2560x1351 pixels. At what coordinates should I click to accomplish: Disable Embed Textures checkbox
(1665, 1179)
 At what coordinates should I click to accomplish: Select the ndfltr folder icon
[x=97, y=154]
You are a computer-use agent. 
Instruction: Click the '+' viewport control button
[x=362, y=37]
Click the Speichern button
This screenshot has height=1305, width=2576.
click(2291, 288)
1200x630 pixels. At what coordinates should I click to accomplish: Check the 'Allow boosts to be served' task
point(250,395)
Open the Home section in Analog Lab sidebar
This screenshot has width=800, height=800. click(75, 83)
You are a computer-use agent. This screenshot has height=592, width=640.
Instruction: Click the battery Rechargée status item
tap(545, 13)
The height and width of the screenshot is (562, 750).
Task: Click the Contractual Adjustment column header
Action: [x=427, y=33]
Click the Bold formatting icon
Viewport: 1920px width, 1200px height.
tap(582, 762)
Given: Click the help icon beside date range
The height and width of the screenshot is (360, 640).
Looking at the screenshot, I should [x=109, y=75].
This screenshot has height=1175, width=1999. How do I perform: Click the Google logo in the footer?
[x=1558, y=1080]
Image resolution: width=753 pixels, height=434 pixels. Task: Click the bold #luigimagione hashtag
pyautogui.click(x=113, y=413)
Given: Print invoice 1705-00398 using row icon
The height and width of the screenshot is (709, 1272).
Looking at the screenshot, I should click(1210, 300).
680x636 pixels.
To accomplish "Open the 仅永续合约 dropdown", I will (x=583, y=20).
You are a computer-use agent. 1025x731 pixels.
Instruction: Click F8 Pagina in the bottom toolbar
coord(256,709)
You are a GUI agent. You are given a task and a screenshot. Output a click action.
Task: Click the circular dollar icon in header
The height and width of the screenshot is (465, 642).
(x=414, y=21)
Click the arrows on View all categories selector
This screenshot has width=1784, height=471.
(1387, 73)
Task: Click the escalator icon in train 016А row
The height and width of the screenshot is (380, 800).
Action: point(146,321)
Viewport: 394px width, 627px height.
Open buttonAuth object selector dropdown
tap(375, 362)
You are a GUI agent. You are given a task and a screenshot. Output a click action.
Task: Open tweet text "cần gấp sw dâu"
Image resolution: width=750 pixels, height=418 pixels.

·····

### [Request]
Copy the records from the start through the line containing "This screenshot has width=800, height=800.", substituting "achieve" for every "accomplish" and changing nothing else.

### [Exercise answer]
2560x1351 pixels. At what coordinates should I click to achieve: Disable Embed Textures checkbox
(1665, 1179)
 At what coordinates should I click to achieve: Select the ndfltr folder icon
[x=97, y=154]
You are a computer-use agent. 
Instruction: Click the '+' viewport control button
[x=362, y=37]
Click the Speichern button
This screenshot has height=1305, width=2576.
click(2291, 288)
1200x630 pixels. At what coordinates should I click to achieve: Check the 'Allow boosts to be served' task
point(250,395)
Open the Home section in Analog Lab sidebar
This screenshot has width=800, height=800. click(75, 83)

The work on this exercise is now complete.